[Collected data entries]
>>>

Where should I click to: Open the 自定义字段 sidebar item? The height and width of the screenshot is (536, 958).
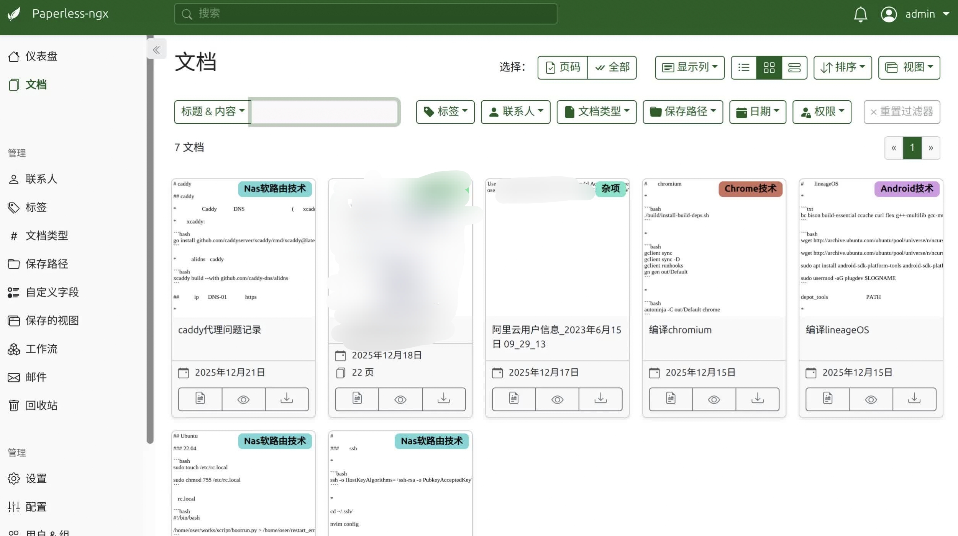pos(52,292)
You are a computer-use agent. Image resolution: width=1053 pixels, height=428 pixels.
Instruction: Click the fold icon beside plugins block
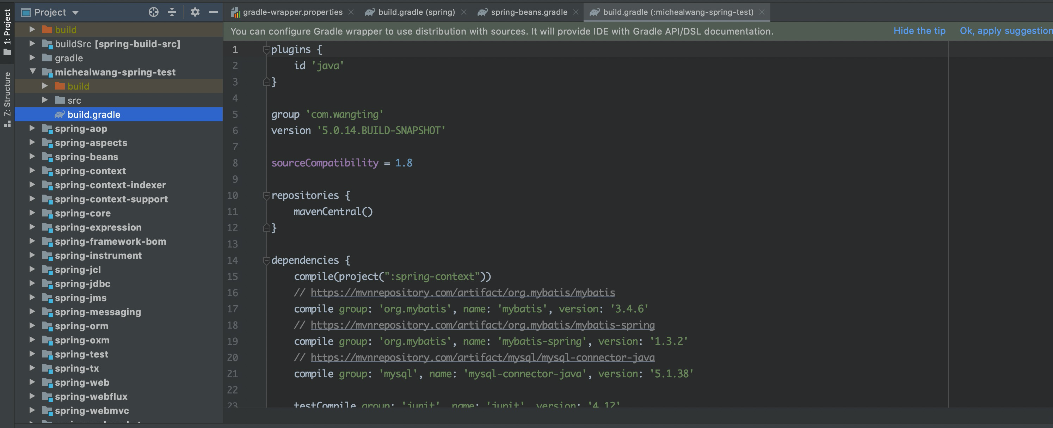point(267,50)
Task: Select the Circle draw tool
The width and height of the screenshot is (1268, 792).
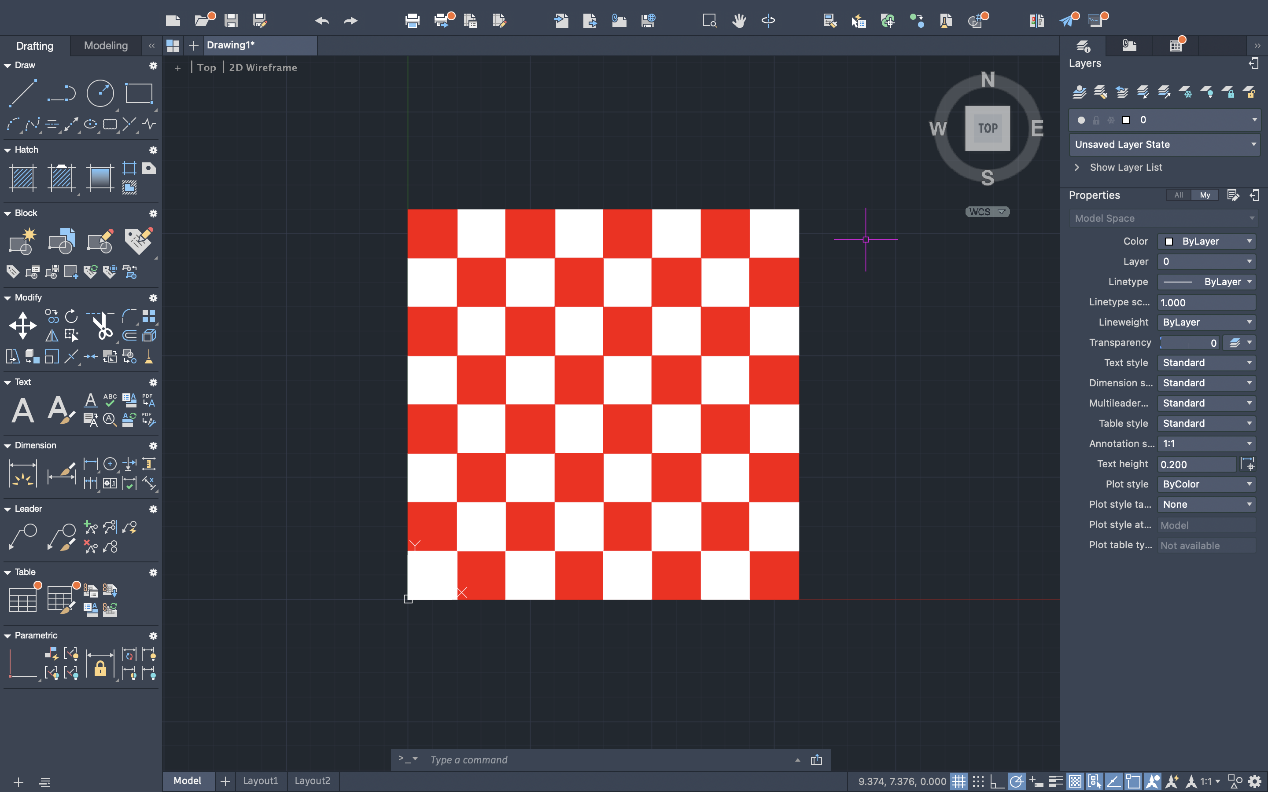Action: [x=100, y=94]
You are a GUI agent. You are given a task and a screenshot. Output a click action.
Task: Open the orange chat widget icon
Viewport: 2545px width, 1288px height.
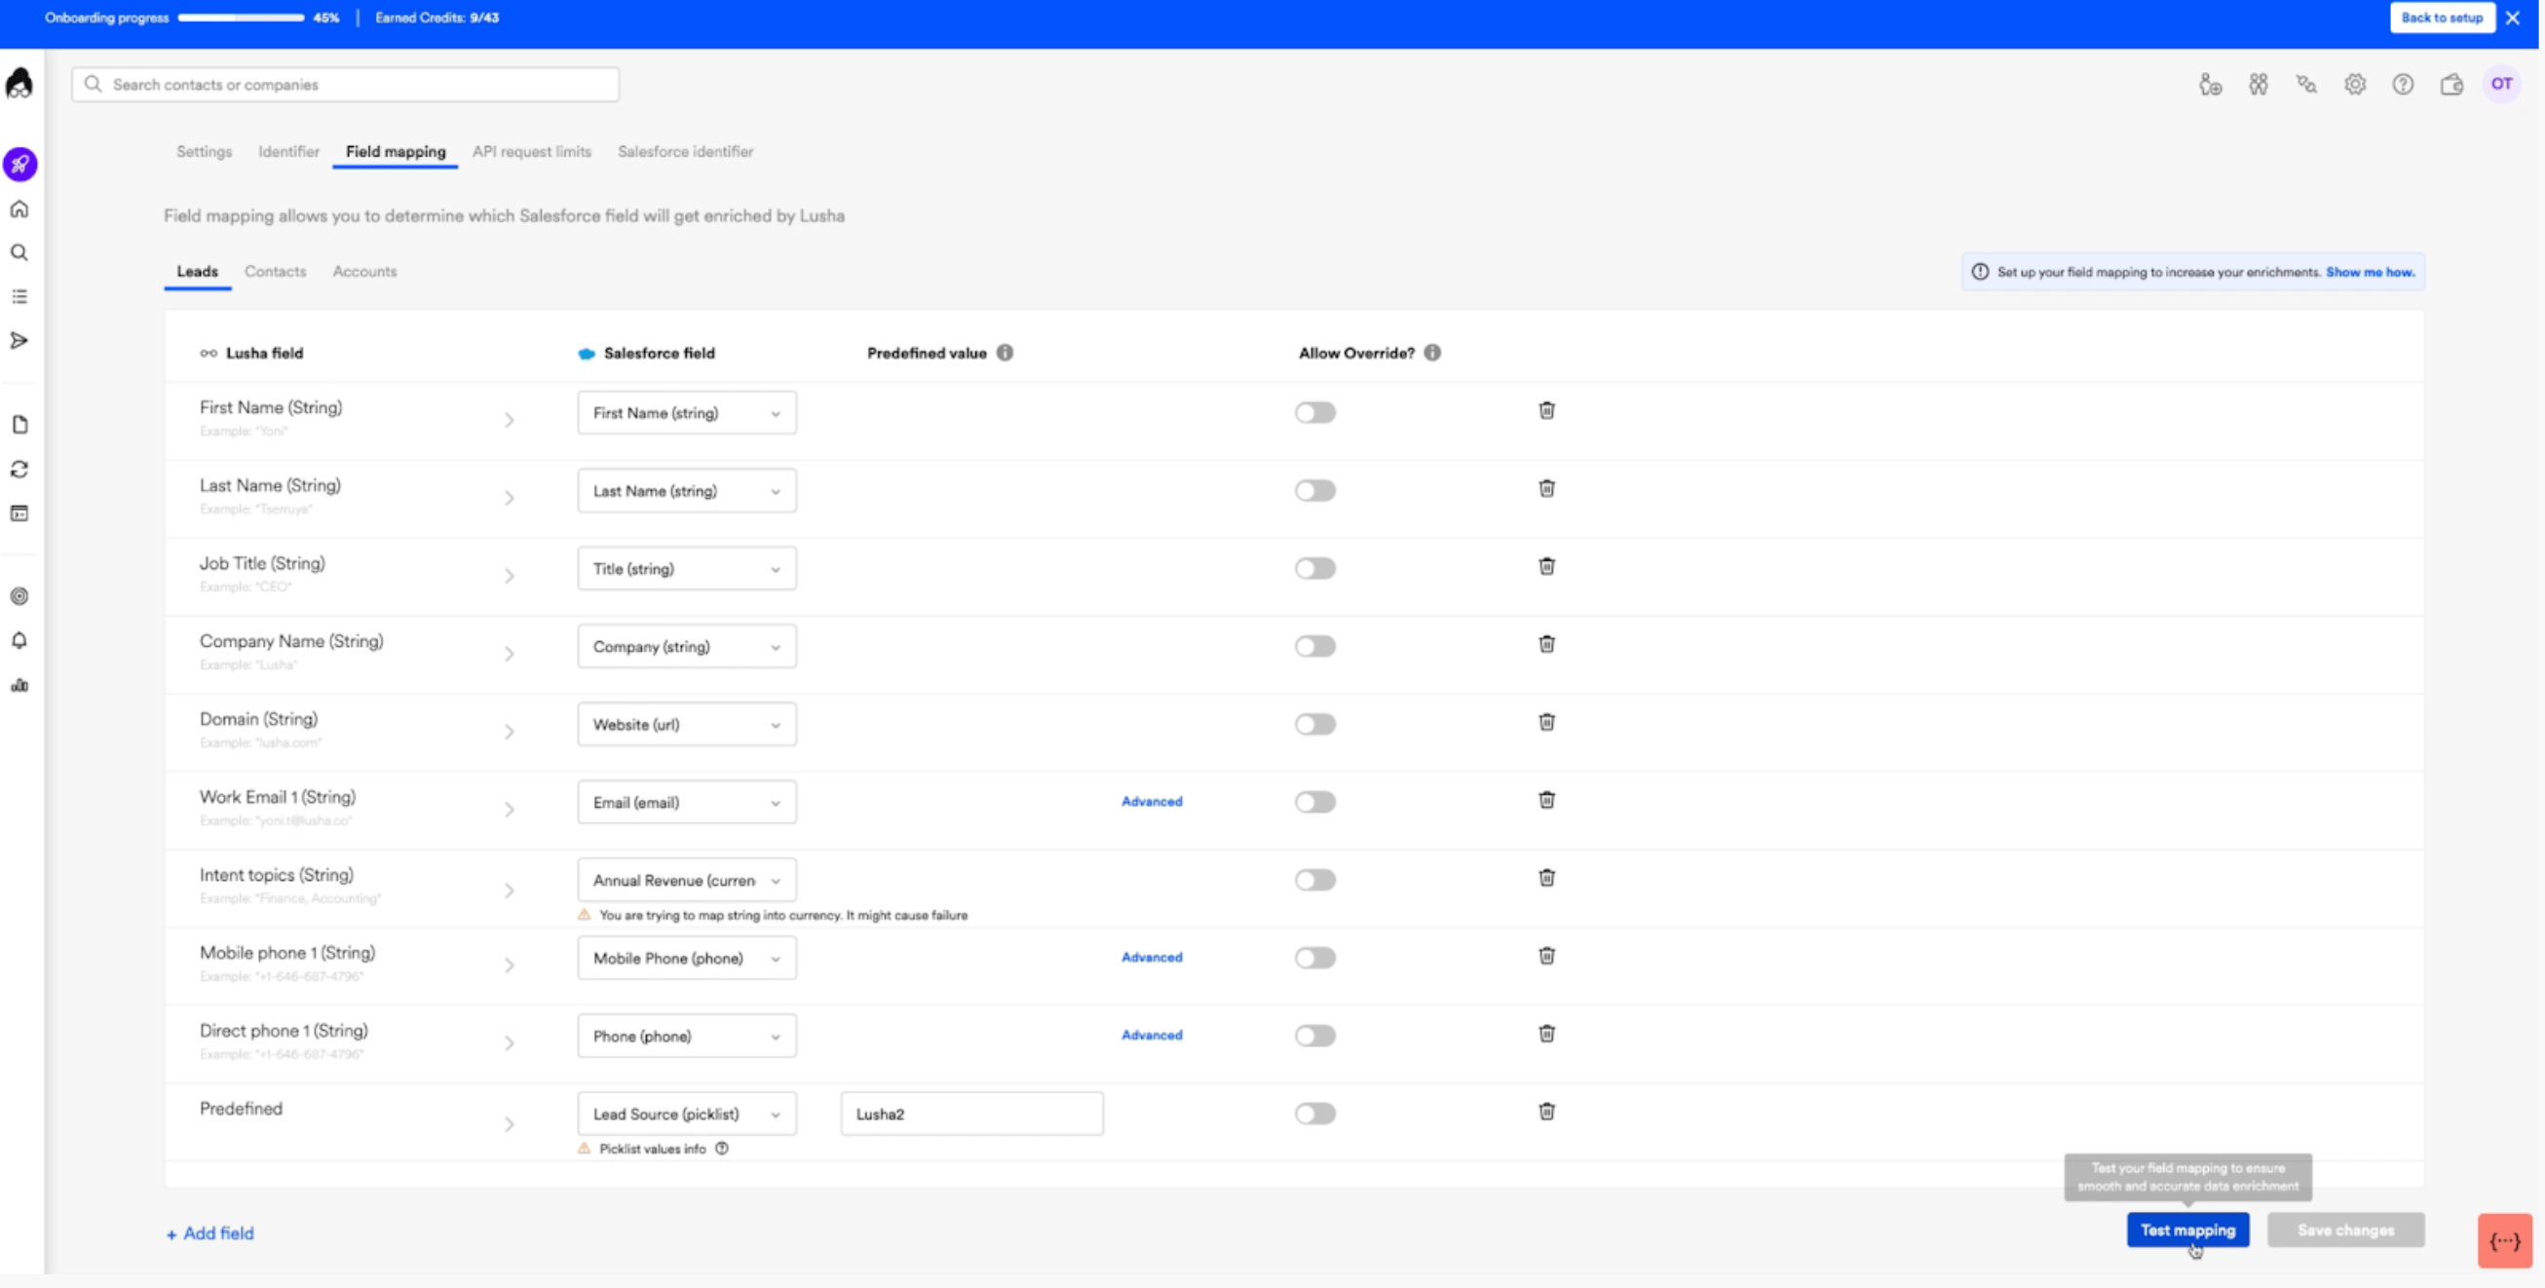2504,1241
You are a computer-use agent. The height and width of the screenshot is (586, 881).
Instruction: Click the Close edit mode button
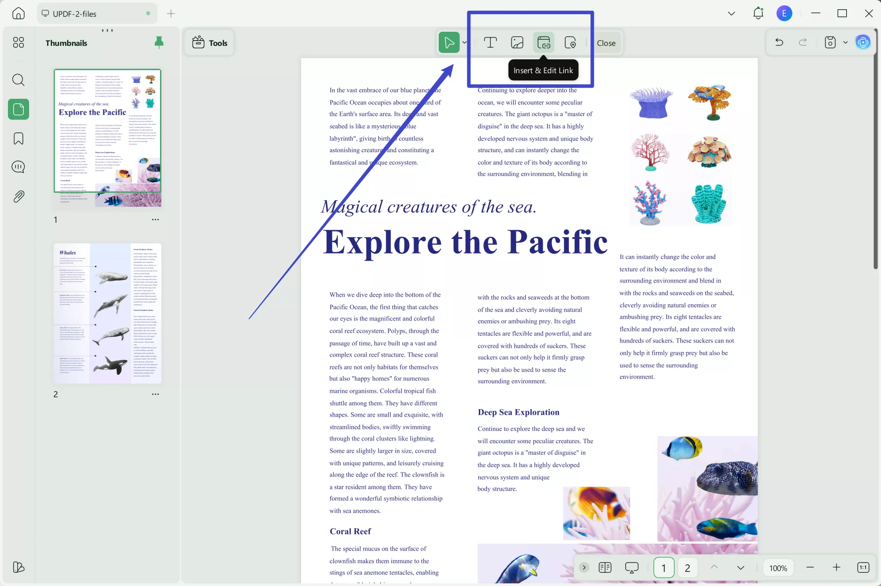coord(606,43)
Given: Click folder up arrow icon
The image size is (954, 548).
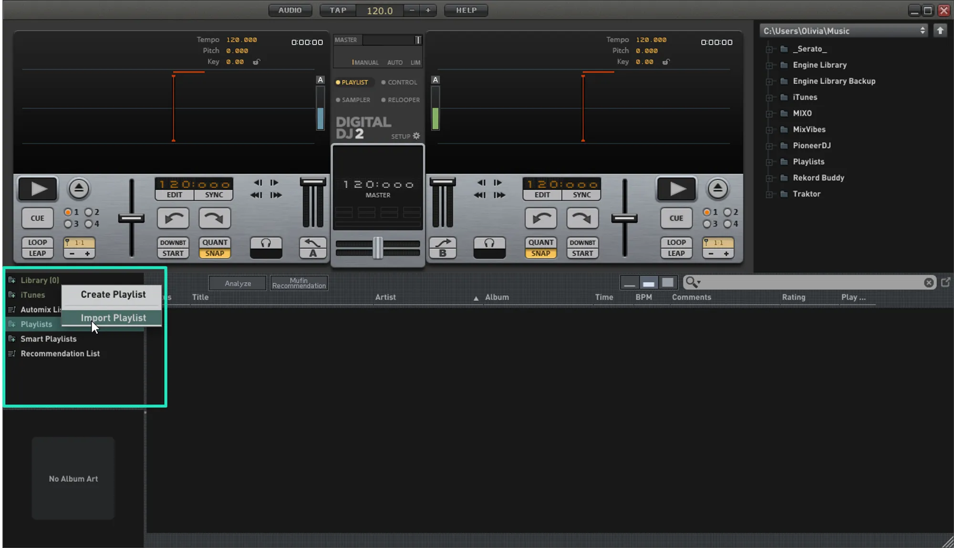Looking at the screenshot, I should [x=940, y=31].
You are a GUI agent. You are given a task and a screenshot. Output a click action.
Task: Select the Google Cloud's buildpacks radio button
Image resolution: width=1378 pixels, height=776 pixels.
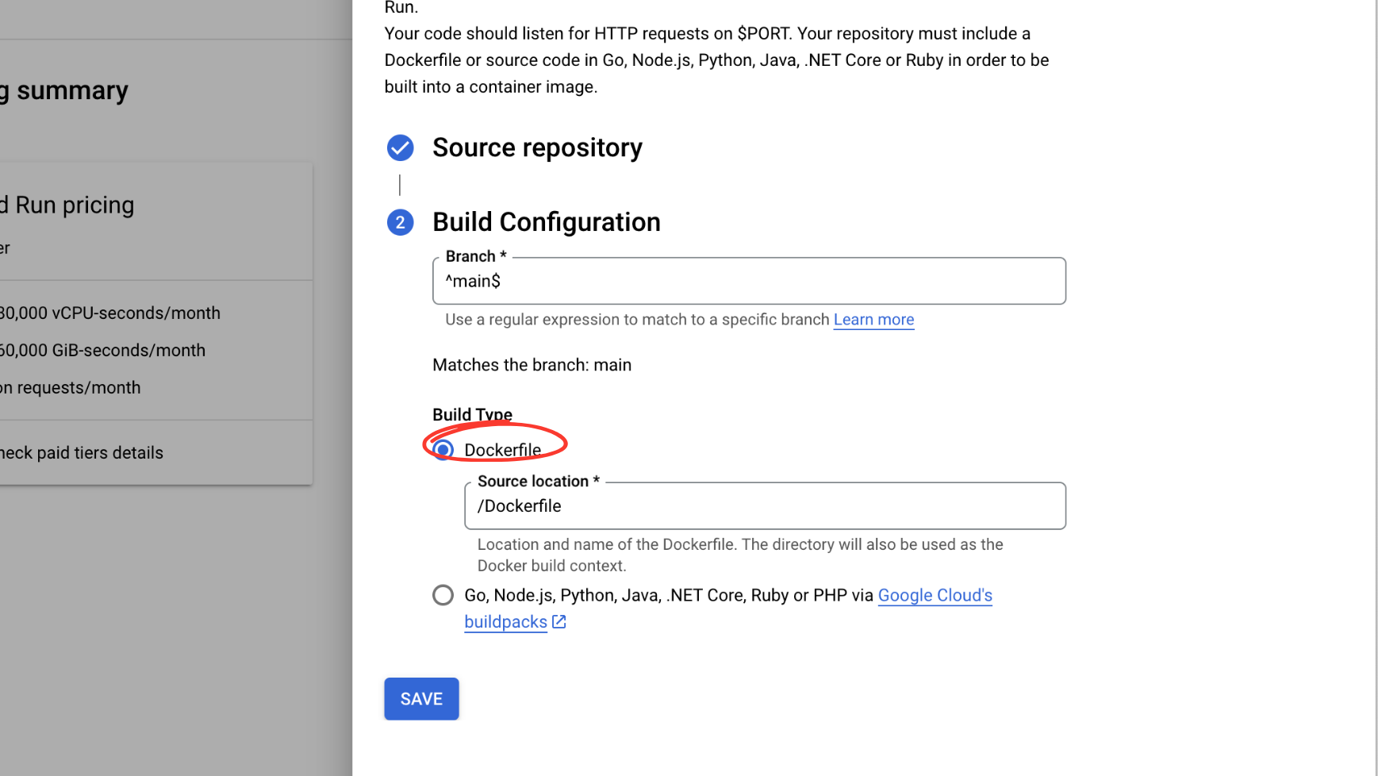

<<<

> _The problem_
Begin at the line with "Viewport: 2545px width, 1288px height." and retype exactly every line through the last one of the entries above, both included, and nothing more; pictures stay out.

> _Response area_
Viewport: 2545px width, 1288px height.
2504,1241
You are a computer-use agent. The height and width of the screenshot is (586, 881).
Instruction: Click the Close edit mode button
coord(606,43)
Given: Click folder up arrow icon
The image size is (954, 548).
Looking at the screenshot, I should [x=940, y=31].
You are a GUI agent. You are given a task and a screenshot. Output a click action.
Task: Select the Google Cloud's buildpacks radio button
Image resolution: width=1378 pixels, height=776 pixels.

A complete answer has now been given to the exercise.